# Your goal
Exact copy, pictures excluded: write out every line below.
--- START ---
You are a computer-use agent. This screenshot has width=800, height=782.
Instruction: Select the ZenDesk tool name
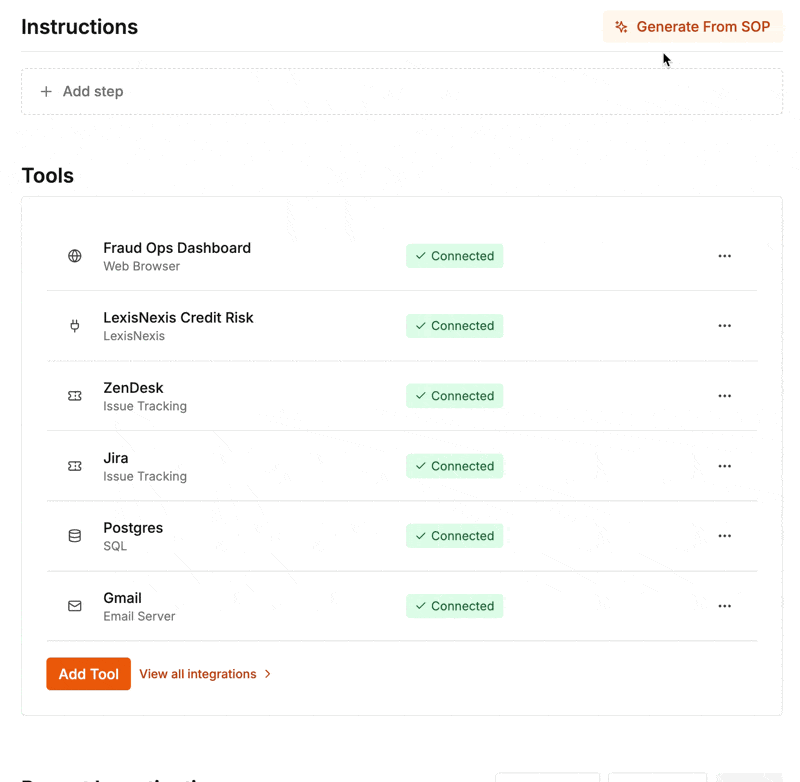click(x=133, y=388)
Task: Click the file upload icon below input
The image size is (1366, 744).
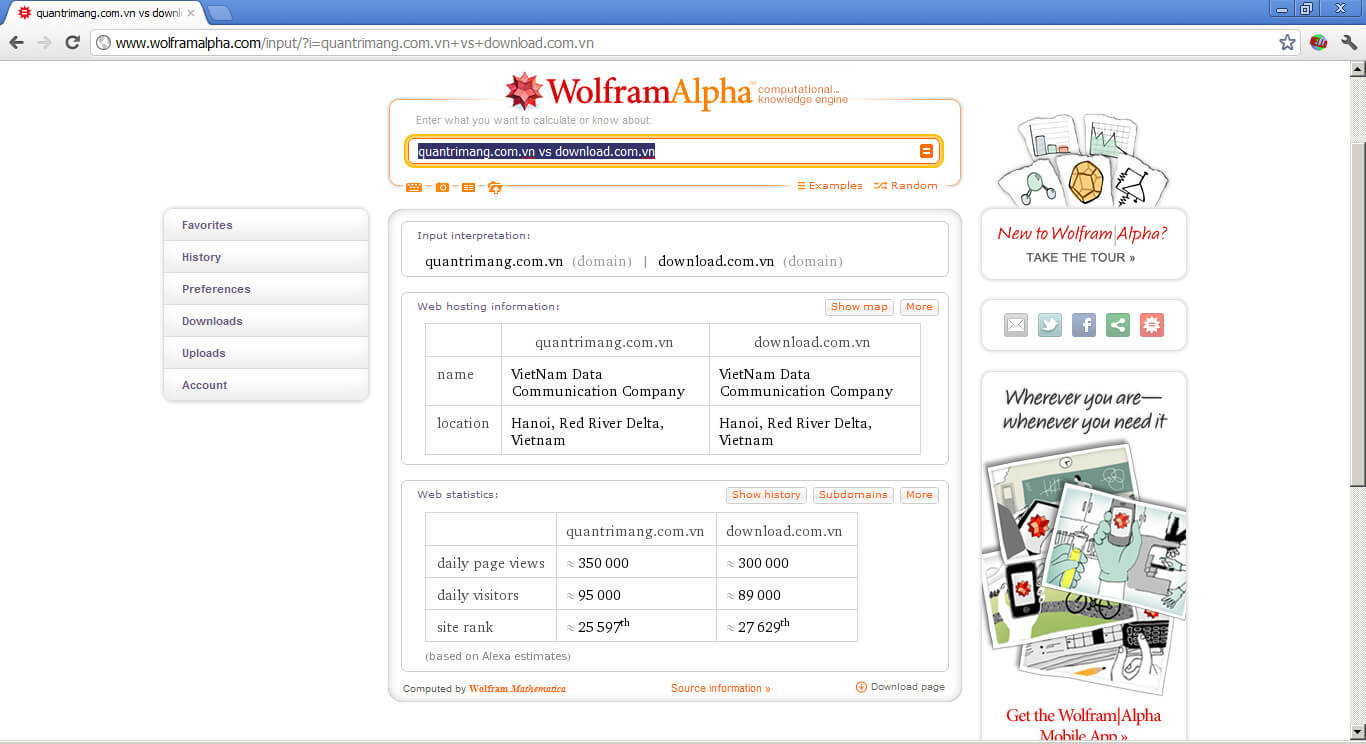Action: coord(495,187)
--- END ---
# Response area
You are a computer-use agent. This screenshot has width=800, height=782.
Instruction: Select the ZenDesk tool name
click(x=133, y=388)
Task: Click the file upload icon below input
The image size is (1366, 744).
Action: coord(495,187)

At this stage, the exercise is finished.